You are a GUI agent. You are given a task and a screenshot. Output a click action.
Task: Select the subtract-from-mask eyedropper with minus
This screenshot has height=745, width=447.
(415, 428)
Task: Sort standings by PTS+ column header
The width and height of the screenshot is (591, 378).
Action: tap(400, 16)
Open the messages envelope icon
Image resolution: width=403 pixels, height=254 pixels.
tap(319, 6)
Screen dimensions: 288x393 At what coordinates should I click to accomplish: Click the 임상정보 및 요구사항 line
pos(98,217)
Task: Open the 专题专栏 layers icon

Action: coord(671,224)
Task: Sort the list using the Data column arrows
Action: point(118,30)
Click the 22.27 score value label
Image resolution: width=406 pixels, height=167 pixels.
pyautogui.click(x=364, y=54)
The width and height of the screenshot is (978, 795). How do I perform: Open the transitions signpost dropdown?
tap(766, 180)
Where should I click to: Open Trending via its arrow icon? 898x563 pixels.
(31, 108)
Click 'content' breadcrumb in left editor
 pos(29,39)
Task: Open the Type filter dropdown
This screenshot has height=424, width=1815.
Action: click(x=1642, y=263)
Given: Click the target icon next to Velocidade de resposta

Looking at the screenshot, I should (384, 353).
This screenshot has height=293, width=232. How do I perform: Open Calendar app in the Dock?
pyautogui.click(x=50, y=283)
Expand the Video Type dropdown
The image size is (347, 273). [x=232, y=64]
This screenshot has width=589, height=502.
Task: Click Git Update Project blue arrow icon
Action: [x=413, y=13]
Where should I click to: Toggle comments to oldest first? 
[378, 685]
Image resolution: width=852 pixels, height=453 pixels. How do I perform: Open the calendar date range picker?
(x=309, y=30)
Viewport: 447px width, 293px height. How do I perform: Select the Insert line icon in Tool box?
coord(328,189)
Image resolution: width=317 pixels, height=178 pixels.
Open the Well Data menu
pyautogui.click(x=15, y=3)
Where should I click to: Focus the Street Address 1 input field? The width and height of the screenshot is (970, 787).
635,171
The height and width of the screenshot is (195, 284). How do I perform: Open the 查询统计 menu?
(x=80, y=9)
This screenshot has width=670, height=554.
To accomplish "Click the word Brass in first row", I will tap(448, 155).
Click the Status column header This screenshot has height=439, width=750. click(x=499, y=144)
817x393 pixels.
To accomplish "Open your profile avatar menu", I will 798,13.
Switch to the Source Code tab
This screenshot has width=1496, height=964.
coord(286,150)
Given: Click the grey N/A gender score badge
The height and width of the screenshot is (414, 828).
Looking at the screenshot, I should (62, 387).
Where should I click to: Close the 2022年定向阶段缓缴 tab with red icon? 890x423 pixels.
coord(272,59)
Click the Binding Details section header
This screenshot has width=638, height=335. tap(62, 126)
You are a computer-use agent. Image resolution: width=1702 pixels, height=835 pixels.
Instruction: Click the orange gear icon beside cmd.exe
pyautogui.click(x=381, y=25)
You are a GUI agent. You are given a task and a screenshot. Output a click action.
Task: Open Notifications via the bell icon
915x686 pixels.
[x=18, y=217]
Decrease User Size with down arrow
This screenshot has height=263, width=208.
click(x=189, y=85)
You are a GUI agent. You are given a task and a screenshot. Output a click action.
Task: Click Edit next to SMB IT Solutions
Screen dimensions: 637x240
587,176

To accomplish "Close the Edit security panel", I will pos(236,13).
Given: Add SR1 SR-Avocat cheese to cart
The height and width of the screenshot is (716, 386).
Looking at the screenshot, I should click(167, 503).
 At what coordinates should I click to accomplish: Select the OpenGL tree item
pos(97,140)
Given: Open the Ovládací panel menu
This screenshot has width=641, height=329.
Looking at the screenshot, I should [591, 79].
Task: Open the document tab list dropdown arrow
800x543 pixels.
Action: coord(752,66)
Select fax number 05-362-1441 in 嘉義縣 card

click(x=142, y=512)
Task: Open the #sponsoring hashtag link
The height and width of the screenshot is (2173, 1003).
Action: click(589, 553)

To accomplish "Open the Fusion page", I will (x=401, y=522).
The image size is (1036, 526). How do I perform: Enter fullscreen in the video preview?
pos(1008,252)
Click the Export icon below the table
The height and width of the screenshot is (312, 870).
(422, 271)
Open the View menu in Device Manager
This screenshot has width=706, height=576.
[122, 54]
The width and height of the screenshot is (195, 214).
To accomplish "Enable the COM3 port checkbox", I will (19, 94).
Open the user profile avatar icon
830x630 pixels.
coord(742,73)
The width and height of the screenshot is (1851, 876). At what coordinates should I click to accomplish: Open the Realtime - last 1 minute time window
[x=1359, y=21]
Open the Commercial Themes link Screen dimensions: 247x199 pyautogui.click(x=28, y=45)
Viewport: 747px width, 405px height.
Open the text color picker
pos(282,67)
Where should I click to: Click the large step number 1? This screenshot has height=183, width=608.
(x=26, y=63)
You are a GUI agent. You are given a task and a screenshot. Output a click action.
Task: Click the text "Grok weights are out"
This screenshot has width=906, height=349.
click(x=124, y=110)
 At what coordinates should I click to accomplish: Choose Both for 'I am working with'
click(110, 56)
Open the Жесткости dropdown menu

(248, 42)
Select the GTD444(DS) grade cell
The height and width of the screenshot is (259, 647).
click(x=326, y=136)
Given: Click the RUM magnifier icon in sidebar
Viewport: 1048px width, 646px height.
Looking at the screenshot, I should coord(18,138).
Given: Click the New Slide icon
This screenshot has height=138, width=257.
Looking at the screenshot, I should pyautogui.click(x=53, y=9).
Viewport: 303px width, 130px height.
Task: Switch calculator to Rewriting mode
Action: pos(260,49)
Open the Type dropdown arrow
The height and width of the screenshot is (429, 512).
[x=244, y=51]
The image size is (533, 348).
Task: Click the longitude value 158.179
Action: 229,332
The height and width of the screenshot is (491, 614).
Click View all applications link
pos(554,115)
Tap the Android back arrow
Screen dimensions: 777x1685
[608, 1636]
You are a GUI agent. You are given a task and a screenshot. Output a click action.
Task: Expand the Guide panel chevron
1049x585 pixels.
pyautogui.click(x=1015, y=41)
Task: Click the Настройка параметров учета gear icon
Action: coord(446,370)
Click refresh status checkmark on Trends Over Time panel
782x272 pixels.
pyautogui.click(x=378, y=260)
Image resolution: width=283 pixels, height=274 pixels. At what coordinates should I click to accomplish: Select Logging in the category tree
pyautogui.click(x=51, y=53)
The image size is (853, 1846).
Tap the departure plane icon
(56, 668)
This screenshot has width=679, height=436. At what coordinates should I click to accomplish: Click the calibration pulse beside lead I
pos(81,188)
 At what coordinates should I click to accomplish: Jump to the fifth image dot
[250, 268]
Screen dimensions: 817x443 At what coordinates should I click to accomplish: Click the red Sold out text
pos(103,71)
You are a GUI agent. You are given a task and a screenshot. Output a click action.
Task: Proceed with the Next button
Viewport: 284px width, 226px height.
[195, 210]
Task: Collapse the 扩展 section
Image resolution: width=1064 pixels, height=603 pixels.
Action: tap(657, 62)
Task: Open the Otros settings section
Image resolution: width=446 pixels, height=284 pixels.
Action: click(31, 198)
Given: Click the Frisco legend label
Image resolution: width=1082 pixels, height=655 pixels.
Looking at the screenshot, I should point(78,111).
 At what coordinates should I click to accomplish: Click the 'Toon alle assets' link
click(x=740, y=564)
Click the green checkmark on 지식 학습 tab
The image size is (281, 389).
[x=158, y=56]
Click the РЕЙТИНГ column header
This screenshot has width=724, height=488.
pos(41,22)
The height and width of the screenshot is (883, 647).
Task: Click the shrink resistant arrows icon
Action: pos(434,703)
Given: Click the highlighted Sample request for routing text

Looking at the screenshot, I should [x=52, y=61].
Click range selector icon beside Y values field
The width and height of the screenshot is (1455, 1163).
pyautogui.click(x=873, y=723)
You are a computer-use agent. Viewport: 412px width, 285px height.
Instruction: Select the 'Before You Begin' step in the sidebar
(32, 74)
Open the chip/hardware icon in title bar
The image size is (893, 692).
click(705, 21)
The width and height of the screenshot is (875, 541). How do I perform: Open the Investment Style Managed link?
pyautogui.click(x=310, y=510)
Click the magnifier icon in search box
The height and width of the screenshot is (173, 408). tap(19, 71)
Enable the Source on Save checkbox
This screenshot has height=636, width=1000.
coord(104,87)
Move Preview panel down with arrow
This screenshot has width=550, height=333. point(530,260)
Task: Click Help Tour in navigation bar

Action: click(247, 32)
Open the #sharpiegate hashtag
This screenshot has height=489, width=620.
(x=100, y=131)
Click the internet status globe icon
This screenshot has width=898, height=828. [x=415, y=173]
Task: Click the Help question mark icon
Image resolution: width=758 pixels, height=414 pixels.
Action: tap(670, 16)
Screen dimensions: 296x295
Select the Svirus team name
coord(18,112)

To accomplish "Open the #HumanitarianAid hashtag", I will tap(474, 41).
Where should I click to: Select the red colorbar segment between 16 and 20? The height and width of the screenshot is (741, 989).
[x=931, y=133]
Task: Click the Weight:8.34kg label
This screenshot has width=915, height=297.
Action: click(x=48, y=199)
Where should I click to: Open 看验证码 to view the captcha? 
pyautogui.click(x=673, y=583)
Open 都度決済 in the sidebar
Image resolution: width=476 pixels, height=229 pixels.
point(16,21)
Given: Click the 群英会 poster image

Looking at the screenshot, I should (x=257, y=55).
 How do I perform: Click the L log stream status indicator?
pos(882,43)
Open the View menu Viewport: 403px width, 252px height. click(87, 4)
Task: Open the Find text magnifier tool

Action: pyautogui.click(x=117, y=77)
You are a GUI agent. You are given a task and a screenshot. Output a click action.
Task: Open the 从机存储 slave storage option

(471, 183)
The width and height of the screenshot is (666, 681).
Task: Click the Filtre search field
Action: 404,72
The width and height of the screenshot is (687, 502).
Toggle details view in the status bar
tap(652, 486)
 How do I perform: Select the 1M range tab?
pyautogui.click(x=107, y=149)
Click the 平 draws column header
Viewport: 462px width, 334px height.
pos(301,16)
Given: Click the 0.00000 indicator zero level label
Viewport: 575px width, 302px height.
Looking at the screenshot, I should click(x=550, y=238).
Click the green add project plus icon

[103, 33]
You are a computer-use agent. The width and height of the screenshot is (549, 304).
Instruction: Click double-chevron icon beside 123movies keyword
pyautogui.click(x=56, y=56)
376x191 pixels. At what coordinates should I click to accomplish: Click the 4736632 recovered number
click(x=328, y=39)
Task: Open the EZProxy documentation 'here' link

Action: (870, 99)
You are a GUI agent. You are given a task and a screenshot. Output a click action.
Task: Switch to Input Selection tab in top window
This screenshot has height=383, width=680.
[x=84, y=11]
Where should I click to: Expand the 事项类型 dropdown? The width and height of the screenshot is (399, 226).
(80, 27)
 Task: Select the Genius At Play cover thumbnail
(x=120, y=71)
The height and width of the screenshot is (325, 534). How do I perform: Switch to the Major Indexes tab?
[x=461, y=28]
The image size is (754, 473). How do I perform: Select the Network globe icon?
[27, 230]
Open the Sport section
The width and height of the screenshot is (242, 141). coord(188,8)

- - - - -

§ **EXERCISE OBJECTIVE**
Output the lines above exactly, but only those between the line holding "Image resolution: width=283" and the line holding "Task: Collapse the 扩展 section", inclusive.

§ **EXERCISE SOLUTION**
Image resolution: width=283 pixels, height=274 pixels. At what coordinates should I click to accomplish: Select Logging in the category tree
pyautogui.click(x=51, y=53)
The image size is (853, 1846).
Tap the departure plane icon
(56, 668)
This screenshot has width=679, height=436. At what coordinates should I click to accomplish: Click the calibration pulse beside lead I
pos(81,188)
 At what coordinates should I click to accomplish: Jump to the fifth image dot
[250, 268]
Screen dimensions: 817x443 At what coordinates should I click to accomplish: Click the red Sold out text
pos(103,71)
You are a GUI agent. You are given a task and a screenshot. Output a click action.
Task: Proceed with the Next button
Viewport: 284px width, 226px height.
[195, 210]
Task: Collapse the 扩展 section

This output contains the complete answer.